I wanted to test the scenario where a user had forgotten his password,
and needed to have it reset. I wanted to give this user the ability
change this temporary password if they wanted. To do this, I:


1. Executed ldappasswd, binding as the rootdn, to change the user's
password
2. Used ldapvi to reset the sambaPwdCanChange and sambaPwdLastSet
attributes

Fie. That's part of what 'overlay smbk5pwd' is for. Does it automatically.
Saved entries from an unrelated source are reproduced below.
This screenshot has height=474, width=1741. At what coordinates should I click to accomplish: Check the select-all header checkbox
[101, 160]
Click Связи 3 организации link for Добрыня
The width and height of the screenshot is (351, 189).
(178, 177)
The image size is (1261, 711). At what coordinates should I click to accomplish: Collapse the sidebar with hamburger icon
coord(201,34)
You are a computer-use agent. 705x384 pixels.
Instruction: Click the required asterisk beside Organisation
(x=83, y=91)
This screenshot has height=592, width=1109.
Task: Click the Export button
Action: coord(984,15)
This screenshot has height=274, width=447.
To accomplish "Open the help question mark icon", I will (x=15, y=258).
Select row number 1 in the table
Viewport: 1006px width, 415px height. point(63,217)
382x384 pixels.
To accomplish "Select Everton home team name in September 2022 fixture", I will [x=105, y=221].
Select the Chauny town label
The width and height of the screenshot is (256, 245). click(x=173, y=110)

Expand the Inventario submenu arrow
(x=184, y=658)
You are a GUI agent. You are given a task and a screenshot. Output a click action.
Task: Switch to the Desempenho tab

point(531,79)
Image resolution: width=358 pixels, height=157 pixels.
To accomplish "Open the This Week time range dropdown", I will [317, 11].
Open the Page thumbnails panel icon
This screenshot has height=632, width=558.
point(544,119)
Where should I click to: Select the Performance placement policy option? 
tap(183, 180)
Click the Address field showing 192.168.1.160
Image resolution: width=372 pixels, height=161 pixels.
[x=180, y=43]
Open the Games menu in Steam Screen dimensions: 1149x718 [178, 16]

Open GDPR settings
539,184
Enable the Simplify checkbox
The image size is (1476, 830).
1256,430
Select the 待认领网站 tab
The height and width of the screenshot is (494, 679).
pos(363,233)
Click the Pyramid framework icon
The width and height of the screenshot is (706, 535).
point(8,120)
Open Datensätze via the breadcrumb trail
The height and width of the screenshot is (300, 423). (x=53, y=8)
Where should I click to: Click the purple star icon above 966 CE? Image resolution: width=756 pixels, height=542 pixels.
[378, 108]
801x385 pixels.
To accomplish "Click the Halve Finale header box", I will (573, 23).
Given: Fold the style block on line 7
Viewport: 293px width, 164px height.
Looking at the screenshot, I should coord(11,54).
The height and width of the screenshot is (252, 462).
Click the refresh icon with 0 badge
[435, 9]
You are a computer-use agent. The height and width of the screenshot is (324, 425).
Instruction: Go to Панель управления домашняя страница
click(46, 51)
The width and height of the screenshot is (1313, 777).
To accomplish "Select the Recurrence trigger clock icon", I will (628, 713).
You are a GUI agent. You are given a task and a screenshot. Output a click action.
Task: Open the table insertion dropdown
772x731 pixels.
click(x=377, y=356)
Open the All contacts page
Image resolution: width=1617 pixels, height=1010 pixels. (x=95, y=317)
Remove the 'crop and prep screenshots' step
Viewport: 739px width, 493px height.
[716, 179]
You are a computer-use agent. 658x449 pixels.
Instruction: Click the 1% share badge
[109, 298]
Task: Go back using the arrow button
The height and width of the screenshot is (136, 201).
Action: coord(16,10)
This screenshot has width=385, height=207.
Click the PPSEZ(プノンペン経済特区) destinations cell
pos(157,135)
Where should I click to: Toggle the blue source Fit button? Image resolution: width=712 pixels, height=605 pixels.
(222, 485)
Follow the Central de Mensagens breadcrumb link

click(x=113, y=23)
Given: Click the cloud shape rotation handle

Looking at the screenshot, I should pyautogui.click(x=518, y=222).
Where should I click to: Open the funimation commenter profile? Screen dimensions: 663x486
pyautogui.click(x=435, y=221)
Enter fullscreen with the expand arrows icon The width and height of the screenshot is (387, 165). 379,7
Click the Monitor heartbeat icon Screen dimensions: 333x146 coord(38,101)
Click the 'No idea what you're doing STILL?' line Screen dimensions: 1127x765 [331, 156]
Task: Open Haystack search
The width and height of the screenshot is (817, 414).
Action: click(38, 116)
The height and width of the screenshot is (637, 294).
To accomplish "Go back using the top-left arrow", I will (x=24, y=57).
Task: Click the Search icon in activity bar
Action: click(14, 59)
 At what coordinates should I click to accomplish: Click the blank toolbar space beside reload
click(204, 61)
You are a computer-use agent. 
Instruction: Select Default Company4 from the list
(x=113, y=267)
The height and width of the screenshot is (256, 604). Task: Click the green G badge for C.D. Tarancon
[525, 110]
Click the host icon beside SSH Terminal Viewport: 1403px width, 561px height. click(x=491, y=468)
I'm using smbk5pwd, but I think you're missing the point here. Users
can change their passwords just fine thanks to the overlay, but not if I
reset the password, because then the sambaPwdCanChange, sambaPwdLastSet,
and pwdChangedTime (or pwdMinAge) gets updated. The first two I can fix
easily, the third is where I run in to trouble.



3. Logged in to the domain as the user
4. Hit Ctrl+Alt+Delete and selected "Change Password"

However, because my ppolicy pwdMinAge hadn't expired yet, the user was
unable to change the password. So, it seems necessary to be able to
change that value for the user so he/she can change their password. I
couldn't find an attribute called pwdMinAge, but I'm assuming that's
because it just looks at pwdChangedTime.

The pwdMinAge attribute exists. Perhaps a GUI such as gq could help here.

I shouldn't need a GUI to administer the directory, but nevertheless I
installed phpldapadmin, and it doesn't see a pwdMinAge attribute in the
user's entry. Neither slapcat nor ldapvi can find this attribute on the
user either.



I 'assume' because I couldn't
find explicit documentation stating this, though the man page definition
for pwdChangedTime says "[pwdChangedTime] is used by the password
expiration policy to determine whether the password is too old to be
allowed to be used for user authentication." Is this why I see a
NT_STATUS_WRONG_PASSWORD returned from LDAP when a user tries to change
a password that is being protected by pwdMinAge?

No, pwdMinAge has nothing to do with Samba, Samba doesn't use it - see
pdbedit -P.

It _does_ affect being able to change your password when logged into a Samba controlled domain. Adding a pwdMinAge attribute to my password policy prevents the user from being able to change his/her password after it's been reset by an administrator. I'm familiar with pdbedit, but I fail to see how that will help me solve this problem. I'm happy to be convinced otherwise, though.

And, is executing an ldapmodify the proper thing to do in this situation
to change the pwdChangedTime and allow the user to change his/her
password? E.g.:


ldapmodify -D "cn=admin,dc=example,dc=com" -W
dn: uid=someuser,ou=Users,dc=example,dc=com
changetype: modify
replace: pwdChangedTime
pwdChangedTime: 1207690188Z

pwdChangedTime is an operational attribute and cannot be changed by *any* user, it is the directory that has to change it.


Well then, how does one accomplish what I'm trying to do? If a user
forgets his/her password, and an admin resets it, I want the user to be
able to change it to something they're comfortable with (which adheres
to the restrictions), but short of removing the pwdMinAge attribute from
my password policy, I can't seem to figure out how that is possible.